The Court found that whether equitable apportionment applies to interstate aquifers is an issue of first impression. The Court “resist[ed] general propositions” on that issue and instead focused its “analysis on whether equitable apportionment of the Middle Claiborne Aquifer would be ‘sufficiently similar’ to past applications of the doctrine to warrant the same treatment.” The Court concluded that it would. First, observed the Court, the “Middle Claiborne Aquifer’s ‘multistate character’ seems beyond dispute.” Second, “the Middle Claiborne Aquifer contains water that flows naturally between the States.” And third, “it is clear that actions in Tennessee ‘reach[] through the agency of natural laws’ to affect the portion of the aquifer that underlies Mississippi. . . . Such interstate effects are a hallmark of our equitable apportionment cases.”

The Court rejected Mississippi’s contention that “it has sovereign ownership of all groundwater beneath its surface, so equitable apportionment ought not apply.” The Court explained that it “ha[s] ‘consistently denied’ the proposition that a State may exercise exclusive ownership or control of interstate ‘waters flowing within her boundaries,’” and saw no reason why the Middle Claiborne Aquifer should be treated any differently. Indeed, noted the Court, “Mississippi’s ownership approach would allow an upstream State to completely cut off flow to a downstream one, a result contrary to our equitable apportionment jurisprudence.” Mississippi relied on Tarrant Regional Water Dist. v.

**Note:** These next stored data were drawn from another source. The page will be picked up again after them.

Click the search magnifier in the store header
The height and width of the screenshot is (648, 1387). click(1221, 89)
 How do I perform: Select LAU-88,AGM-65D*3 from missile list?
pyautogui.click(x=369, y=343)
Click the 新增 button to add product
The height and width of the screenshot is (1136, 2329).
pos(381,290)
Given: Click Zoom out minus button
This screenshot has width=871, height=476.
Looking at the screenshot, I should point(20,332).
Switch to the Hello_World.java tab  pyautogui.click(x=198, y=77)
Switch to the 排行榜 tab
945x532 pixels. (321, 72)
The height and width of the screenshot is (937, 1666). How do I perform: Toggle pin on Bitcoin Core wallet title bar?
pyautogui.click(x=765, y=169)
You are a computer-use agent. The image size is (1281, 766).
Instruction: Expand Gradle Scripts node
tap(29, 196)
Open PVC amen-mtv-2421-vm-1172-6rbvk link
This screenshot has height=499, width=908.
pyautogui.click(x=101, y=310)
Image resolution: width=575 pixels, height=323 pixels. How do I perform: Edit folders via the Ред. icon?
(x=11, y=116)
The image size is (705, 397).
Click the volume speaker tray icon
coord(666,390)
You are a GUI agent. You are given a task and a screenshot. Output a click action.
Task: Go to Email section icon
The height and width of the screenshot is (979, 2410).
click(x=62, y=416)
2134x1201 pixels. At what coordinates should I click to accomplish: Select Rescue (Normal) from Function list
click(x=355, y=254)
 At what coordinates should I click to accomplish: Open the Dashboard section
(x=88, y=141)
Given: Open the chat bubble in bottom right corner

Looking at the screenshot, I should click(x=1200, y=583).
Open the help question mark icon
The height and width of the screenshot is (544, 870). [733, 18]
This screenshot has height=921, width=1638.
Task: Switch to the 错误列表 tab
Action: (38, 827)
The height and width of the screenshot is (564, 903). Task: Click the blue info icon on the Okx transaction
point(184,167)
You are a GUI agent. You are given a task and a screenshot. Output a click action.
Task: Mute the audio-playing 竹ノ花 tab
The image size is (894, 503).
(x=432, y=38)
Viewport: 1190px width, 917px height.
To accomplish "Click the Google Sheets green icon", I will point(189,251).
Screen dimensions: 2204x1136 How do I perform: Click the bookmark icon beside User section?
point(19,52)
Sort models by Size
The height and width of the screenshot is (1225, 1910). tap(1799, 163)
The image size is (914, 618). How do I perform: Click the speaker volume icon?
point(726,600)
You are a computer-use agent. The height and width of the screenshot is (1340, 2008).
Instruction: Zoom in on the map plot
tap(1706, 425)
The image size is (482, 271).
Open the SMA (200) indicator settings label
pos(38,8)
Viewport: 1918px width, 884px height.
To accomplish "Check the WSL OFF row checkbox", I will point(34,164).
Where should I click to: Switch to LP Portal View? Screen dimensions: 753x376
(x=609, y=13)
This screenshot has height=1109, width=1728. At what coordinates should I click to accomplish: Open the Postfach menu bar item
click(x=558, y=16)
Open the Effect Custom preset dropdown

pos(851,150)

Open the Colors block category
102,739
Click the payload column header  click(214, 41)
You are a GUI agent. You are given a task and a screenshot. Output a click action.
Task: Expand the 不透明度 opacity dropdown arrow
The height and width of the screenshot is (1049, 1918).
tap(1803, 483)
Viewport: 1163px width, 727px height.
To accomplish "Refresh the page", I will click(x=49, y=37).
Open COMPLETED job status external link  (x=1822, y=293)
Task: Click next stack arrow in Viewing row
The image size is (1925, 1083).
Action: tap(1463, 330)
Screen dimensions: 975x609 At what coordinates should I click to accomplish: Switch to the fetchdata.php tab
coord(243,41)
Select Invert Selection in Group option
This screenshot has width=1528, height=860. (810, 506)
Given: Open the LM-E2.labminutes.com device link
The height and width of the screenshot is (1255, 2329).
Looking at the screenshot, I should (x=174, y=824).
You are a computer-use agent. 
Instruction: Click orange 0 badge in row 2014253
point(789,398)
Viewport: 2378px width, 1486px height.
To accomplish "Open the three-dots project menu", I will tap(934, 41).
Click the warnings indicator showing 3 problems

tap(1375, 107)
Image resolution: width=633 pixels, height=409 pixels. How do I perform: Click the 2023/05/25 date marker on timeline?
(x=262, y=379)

Herrmann, 569 U.S. 614 (2013), but the Court distinguished that case as interpreting an interstate compact and as involving a state physically entering another state to take water. The Court closed by declining to decide whether Mississippi should be granted leave to file an amended complaint seeking equitable apportionment. The Court reasoned that Mississippi has never sought such relief and might not do so given the specific rules governing equitable apportionment cases.

[Editor’s note: Some of the language in the background section of the summary above was taken from the petition for writ of certiorari and brief in opposition.]